Would you extract the whole listing below and retype it exactly?

■ ■ ■

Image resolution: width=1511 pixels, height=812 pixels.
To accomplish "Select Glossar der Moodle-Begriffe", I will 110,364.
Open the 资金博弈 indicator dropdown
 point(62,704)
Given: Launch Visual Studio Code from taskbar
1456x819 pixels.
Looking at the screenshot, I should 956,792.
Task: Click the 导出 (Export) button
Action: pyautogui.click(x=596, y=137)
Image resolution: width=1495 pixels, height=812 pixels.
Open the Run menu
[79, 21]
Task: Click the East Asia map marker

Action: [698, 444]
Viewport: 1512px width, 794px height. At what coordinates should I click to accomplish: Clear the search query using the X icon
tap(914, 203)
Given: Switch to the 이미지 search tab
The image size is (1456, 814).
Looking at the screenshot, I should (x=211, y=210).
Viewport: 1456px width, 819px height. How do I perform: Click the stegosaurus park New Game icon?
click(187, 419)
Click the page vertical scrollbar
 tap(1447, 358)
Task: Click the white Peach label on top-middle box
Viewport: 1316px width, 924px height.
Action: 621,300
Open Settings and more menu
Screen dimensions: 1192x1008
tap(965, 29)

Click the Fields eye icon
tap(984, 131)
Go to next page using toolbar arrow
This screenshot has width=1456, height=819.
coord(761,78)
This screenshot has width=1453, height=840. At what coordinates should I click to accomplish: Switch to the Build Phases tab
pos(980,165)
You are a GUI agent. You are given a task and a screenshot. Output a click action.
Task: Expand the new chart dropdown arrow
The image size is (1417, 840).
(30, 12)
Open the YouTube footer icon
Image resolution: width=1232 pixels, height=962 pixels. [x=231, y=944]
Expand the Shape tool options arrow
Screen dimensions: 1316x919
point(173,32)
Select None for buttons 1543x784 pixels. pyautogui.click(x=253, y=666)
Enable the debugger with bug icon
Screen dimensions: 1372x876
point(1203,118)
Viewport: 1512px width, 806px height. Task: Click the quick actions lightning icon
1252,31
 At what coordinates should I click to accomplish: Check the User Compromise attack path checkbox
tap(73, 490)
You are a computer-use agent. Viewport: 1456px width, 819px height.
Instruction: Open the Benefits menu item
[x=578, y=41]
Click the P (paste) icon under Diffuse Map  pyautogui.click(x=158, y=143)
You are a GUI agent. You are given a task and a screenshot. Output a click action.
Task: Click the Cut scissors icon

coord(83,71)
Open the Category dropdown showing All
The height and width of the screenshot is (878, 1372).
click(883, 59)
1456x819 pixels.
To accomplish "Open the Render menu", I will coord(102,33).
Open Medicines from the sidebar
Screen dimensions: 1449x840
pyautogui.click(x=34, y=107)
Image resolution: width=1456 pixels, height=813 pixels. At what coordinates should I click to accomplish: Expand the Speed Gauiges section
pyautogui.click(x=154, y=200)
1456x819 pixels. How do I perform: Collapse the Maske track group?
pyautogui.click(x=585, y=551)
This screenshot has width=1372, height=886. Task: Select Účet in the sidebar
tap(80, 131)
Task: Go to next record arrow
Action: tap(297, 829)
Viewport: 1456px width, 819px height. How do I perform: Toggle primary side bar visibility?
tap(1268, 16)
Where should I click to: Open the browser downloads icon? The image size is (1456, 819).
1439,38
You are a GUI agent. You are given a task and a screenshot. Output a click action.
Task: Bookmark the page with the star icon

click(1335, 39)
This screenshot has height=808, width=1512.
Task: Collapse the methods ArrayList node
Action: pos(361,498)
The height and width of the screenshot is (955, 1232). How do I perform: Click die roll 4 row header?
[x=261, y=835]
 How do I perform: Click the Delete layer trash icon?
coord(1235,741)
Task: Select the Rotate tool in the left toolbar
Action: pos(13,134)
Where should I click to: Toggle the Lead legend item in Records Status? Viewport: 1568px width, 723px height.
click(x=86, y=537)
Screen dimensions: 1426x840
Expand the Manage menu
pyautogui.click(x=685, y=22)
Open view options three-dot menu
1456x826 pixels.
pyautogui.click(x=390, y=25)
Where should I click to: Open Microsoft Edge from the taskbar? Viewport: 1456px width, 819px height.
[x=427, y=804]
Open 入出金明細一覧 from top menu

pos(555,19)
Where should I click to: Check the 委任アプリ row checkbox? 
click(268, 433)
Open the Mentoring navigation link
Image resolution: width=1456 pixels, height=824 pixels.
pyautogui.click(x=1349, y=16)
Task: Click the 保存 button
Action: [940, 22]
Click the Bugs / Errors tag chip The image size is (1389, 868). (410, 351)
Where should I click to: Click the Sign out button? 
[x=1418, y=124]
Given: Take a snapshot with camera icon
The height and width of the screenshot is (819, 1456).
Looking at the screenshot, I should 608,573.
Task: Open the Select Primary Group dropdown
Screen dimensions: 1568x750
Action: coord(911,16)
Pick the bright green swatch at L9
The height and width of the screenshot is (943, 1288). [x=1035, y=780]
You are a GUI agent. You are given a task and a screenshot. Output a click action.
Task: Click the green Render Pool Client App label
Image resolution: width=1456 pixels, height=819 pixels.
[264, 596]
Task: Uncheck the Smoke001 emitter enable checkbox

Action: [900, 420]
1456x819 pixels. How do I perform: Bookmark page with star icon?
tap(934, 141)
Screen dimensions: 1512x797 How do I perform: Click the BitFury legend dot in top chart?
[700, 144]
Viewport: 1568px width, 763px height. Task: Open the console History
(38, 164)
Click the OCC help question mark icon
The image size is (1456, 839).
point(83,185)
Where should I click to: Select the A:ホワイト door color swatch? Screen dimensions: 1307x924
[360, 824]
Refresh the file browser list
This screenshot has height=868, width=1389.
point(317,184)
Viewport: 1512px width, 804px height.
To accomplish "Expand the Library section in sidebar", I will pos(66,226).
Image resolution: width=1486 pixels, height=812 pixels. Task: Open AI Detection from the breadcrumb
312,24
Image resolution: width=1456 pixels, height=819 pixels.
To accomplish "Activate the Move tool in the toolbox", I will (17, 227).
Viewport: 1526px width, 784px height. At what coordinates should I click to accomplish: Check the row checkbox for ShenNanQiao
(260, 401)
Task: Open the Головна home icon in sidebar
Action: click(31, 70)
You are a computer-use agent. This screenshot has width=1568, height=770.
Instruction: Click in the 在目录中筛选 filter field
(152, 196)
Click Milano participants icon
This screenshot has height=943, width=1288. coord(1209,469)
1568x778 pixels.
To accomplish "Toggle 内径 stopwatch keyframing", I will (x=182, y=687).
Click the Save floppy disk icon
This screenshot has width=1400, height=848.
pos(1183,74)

■ ■ ■

Response area
Image resolution: width=1511 pixels, height=812 pixels.
To accomplish "Select Glossar der Moodle-Begriffe", I will 110,364.
Open the 资金博弈 indicator dropdown
 point(62,704)
Given: Launch Visual Studio Code from taskbar
1456x819 pixels.
Looking at the screenshot, I should 956,792.
Task: Click the 导出 (Export) button
Action: pyautogui.click(x=596, y=137)
Image resolution: width=1495 pixels, height=812 pixels.
Open the Run menu
[79, 21]
Task: Click the East Asia map marker

Action: [698, 444]
Viewport: 1512px width, 794px height. At what coordinates should I click to accomplish: Clear the search query using the X icon
tap(914, 203)
Given: Switch to the 이미지 search tab
The image size is (1456, 814).
Looking at the screenshot, I should (x=211, y=210).
Viewport: 1456px width, 819px height. How do I perform: Click the stegosaurus park New Game icon?
click(187, 419)
Click the page vertical scrollbar
 tap(1447, 358)
Task: Click the white Peach label on top-middle box
Viewport: 1316px width, 924px height.
Action: 621,300
Open Settings and more menu
Screen dimensions: 1192x1008
tap(965, 29)

Click the Fields eye icon
tap(984, 131)
Go to next page using toolbar arrow
This screenshot has width=1456, height=819.
coord(761,78)
This screenshot has width=1453, height=840. At what coordinates should I click to accomplish: Switch to the Build Phases tab
pos(980,165)
You are a GUI agent. You are given a task and a screenshot. Output a click action.
Task: Expand the new chart dropdown arrow
The image size is (1417, 840).
(30, 12)
Open the YouTube footer icon
Image resolution: width=1232 pixels, height=962 pixels. [x=231, y=944]
Expand the Shape tool options arrow
Screen dimensions: 1316x919
point(173,32)
Select None for buttons 1543x784 pixels. pyautogui.click(x=253, y=666)
Enable the debugger with bug icon
Screen dimensions: 1372x876
point(1203,118)
Viewport: 1512px width, 806px height. Task: Click the quick actions lightning icon
1252,31
 At what coordinates should I click to accomplish: Check the User Compromise attack path checkbox
tap(73, 490)
You are a computer-use agent. Viewport: 1456px width, 819px height.
Instruction: Open the Benefits menu item
[x=578, y=41]
Click the P (paste) icon under Diffuse Map  pyautogui.click(x=158, y=143)
You are a GUI agent. You are given a task and a screenshot. Output a click action.
Task: Click the Cut scissors icon

coord(83,71)
Open the Category dropdown showing All
The height and width of the screenshot is (878, 1372).
click(883, 59)
1456x819 pixels.
To accomplish "Open the Render menu", I will coord(102,33).
Open Medicines from the sidebar
Screen dimensions: 1449x840
pyautogui.click(x=34, y=107)
Image resolution: width=1456 pixels, height=813 pixels. At what coordinates should I click to accomplish: Expand the Speed Gauiges section
pyautogui.click(x=154, y=200)
1456x819 pixels. How do I perform: Collapse the Maske track group?
pyautogui.click(x=585, y=551)
This screenshot has width=1372, height=886. Task: Select Účet in the sidebar
tap(80, 131)
Task: Go to next record arrow
Action: tap(297, 829)
Viewport: 1456px width, 819px height. How do I perform: Toggle primary side bar visibility?
tap(1268, 16)
Where should I click to: Open the browser downloads icon? The image size is (1456, 819).
1439,38
You are a GUI agent. You are given a task and a screenshot. Output a click action.
Task: Bookmark the page with the star icon

click(1335, 39)
This screenshot has height=808, width=1512.
Task: Collapse the methods ArrayList node
Action: pos(361,498)
The height and width of the screenshot is (955, 1232). How do I perform: Click die roll 4 row header?
[x=261, y=835]
 How do I perform: Click the Delete layer trash icon?
coord(1235,741)
Task: Select the Rotate tool in the left toolbar
Action: pos(13,134)
Where should I click to: Toggle the Lead legend item in Records Status? Viewport: 1568px width, 723px height.
click(x=86, y=537)
Screen dimensions: 1426x840
Expand the Manage menu
pyautogui.click(x=685, y=22)
Open view options three-dot menu
1456x826 pixels.
pyautogui.click(x=390, y=25)
Where should I click to: Open Microsoft Edge from the taskbar? Viewport: 1456px width, 819px height.
[x=427, y=804]
Open 入出金明細一覧 from top menu

pos(555,19)
Where should I click to: Check the 委任アプリ row checkbox? 
click(268, 433)
Open the Mentoring navigation link
Image resolution: width=1456 pixels, height=824 pixels.
pyautogui.click(x=1349, y=16)
Task: Click the 保存 button
Action: [940, 22]
Click the Bugs / Errors tag chip The image size is (1389, 868). (410, 351)
Where should I click to: Click the Sign out button? 
[x=1418, y=124]
Given: Take a snapshot with camera icon
The height and width of the screenshot is (819, 1456).
Looking at the screenshot, I should 608,573.
Task: Open the Select Primary Group dropdown
Screen dimensions: 1568x750
Action: coord(911,16)
Pick the bright green swatch at L9
The height and width of the screenshot is (943, 1288). [x=1035, y=780]
You are a GUI agent. You are given a task and a screenshot. Output a click action.
Task: Click the green Render Pool Client App label
Image resolution: width=1456 pixels, height=819 pixels.
[264, 596]
Task: Uncheck the Smoke001 emitter enable checkbox

Action: [900, 420]
1456x819 pixels. How do I perform: Bookmark page with star icon?
tap(934, 141)
Screen dimensions: 1512x797 How do I perform: Click the BitFury legend dot in top chart?
[700, 144]
Viewport: 1568px width, 763px height. Task: Open the console History
(38, 164)
Click the OCC help question mark icon
The image size is (1456, 839).
point(83,185)
Where should I click to: Select the A:ホワイト door color swatch? Screen dimensions: 1307x924
[360, 824]
Refresh the file browser list
This screenshot has height=868, width=1389.
point(317,184)
Viewport: 1512px width, 804px height.
To accomplish "Expand the Library section in sidebar", I will pos(66,226).
Image resolution: width=1486 pixels, height=812 pixels. Task: Open AI Detection from the breadcrumb
312,24
Image resolution: width=1456 pixels, height=819 pixels.
To accomplish "Activate the Move tool in the toolbox", I will (17, 227).
Viewport: 1526px width, 784px height. At what coordinates should I click to accomplish: Check the row checkbox for ShenNanQiao
(260, 401)
Task: Open the Головна home icon in sidebar
Action: click(31, 70)
You are a computer-use agent. This screenshot has width=1568, height=770.
Instruction: Click in the 在目录中筛选 filter field
(152, 196)
Click Milano participants icon
This screenshot has height=943, width=1288. coord(1209,469)
1568x778 pixels.
To accomplish "Toggle 内径 stopwatch keyframing", I will (x=182, y=687).
Click the Save floppy disk icon
This screenshot has width=1400, height=848.
pos(1183,74)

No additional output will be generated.